2.8 Le proteine LEAFY COTYLEDON1 e LEAFY COTYLEDON1-LIKE
sono subunità altamente specializzate del fattore NF-Y
Alcuni studi hanno dimostrato che i geni LEAFY COTYLEDON1 (LEC1) e LEAFY COTYLEDON1-LIKE (L1L) codificano per presunti fattori di trascrizione. Il gene LEC1 codifica una proteina con sequenza simile alla subunità HAP3; una subunità del fattore di trascrizione NF-Y (Nuclear Factor-Y), conosciuto anche come CBF, che lega il pentanucleotide CCAAT-box-binding-factor (Lotan et al., 1998) (Fig. 2.3).

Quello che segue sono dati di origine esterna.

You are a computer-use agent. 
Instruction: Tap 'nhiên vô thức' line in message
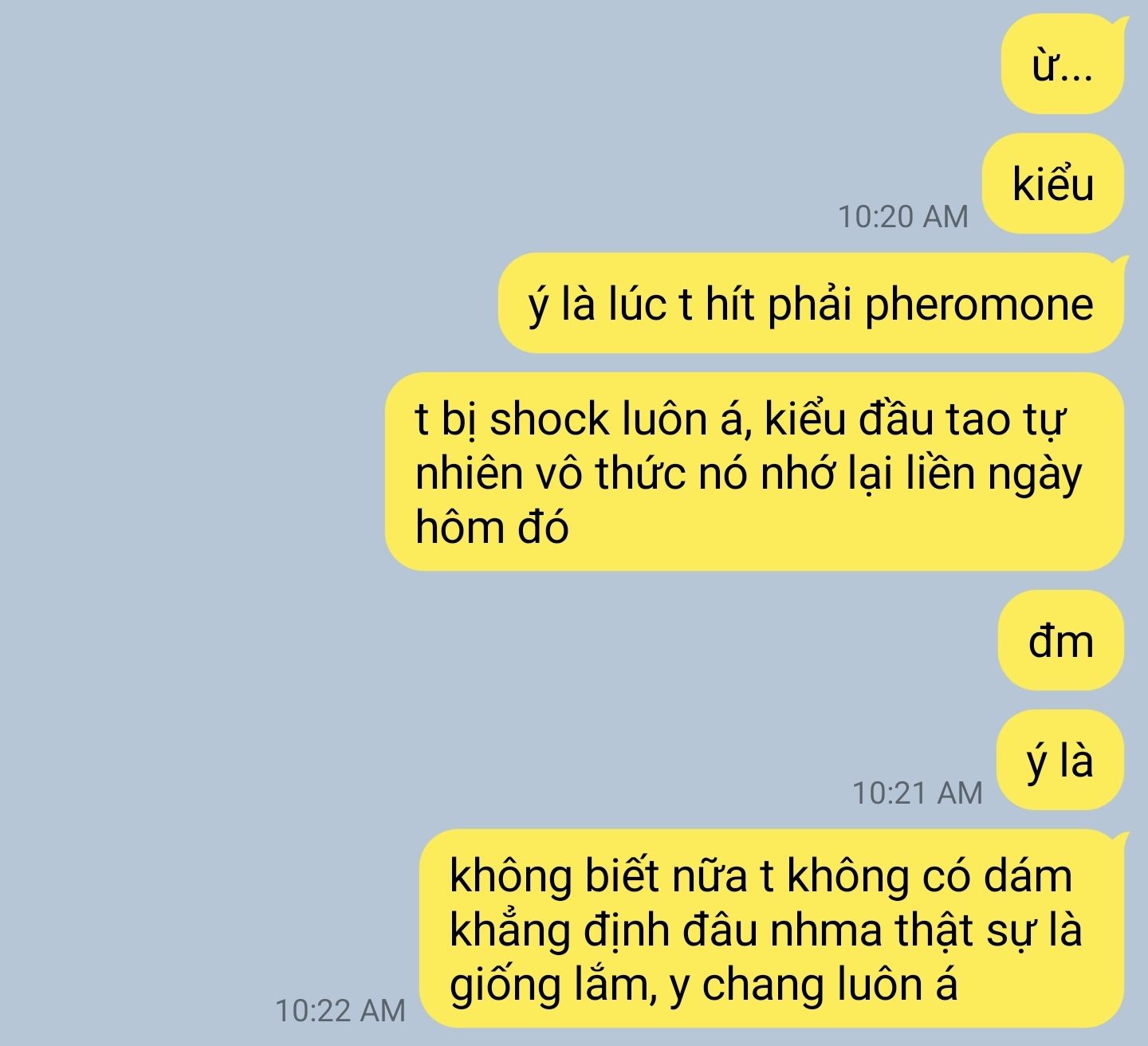point(551,474)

Fig. 2.3. Allineamento delle sequenze aminioacidiche del dominio B delle subunità HAP3 di Arabidopsis, lievito e ratto. In giallo sono mostrati i residui identici. In rosso sono evidenziati i residui aminoacidici specifici di LEC1 e L1L. Le linee continue e tratteggiate in azzurro indicano rispettivamente le posizioni delle α-eliche e le anse nel motivo di ripiegamento istonico. I numeri indicano le posizioni degli aminoacidi all’interno di LEC1.(Lee et al., 2003).

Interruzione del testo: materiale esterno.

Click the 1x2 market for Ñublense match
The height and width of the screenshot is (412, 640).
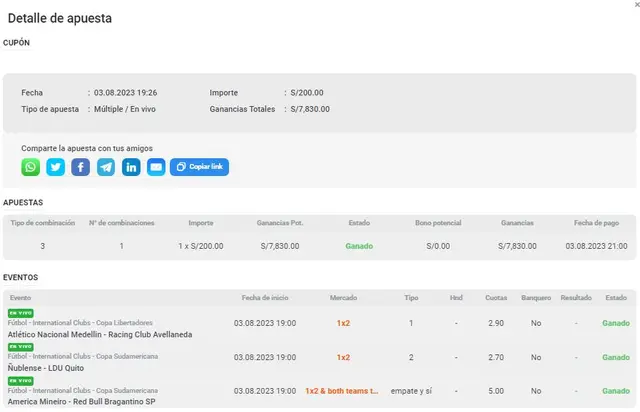(343, 357)
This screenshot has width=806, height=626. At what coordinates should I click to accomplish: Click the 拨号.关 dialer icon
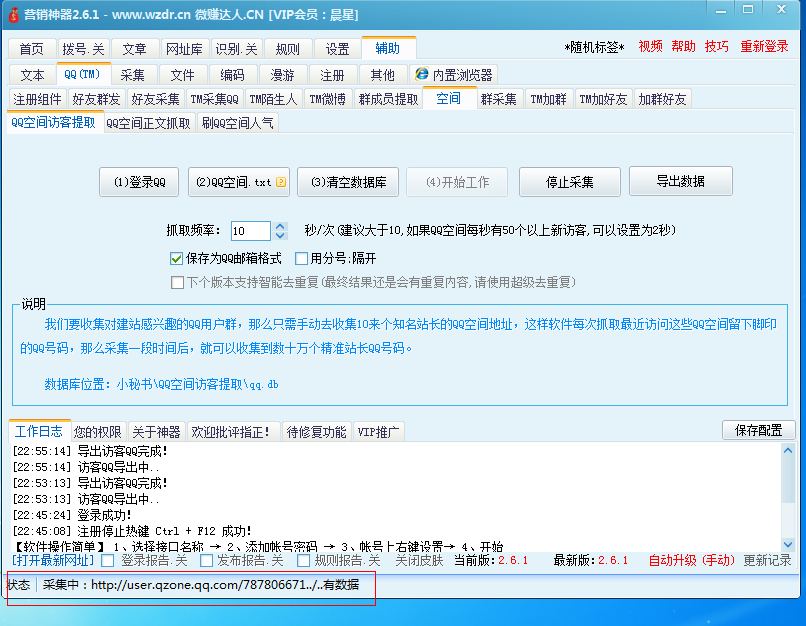[x=82, y=47]
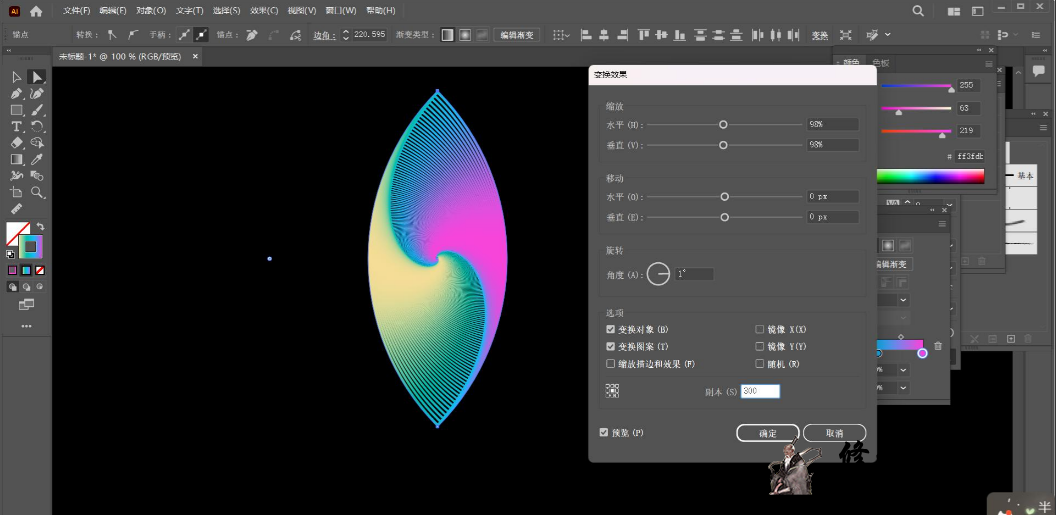
Task: Click the Home icon in top bar
Action: (36, 11)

In particolare all’interno del dominio B, è evidenziabile un motivo di ripiegamento istonico (HFM) costituito da tre/quattro α-eliche, α1, α2, α3 e αC, intervallate da corte regioni dette anse: L1, L2 e L3 e la comparazione con gli istoni evidenzia che le subunità HAP3
appartengono alla famiglia istonica H2B, avendo il 30% di identità di sequenza. Sulla base della conservazione e sull’identità di sequenza del domino centrale B, in Arabidopsis thaliana, la famiglia genica che codifica per le subunità HAP3 è suddivisa in due distinte classi: una di “tipo non-LEC1” (NB) e l’altra di “tipo-LEC1” (LB). Il dominio LB è stato trovato in Phaseolus coccineus, Daucus carota, Triticum aestivum e Oryza sativa. In A. thaliana, esso è presente nelle proteine codificate dai geni LEC1 e L1L, e differisce dal dominio B di tipo “non-LEC1” per 16 residui amminoacidici conservati. Il dominio di “tipo-LEC1” è richiesto per il corretto funzionamento del fattore NF-Y, è sufficiente ad indurre lo sviluppo embrionale da cellule vegetali già differenziate ed è in grado di regolare l’embriogenesi zigotica e somatica (Lotan et al., 1998; Harada 2001).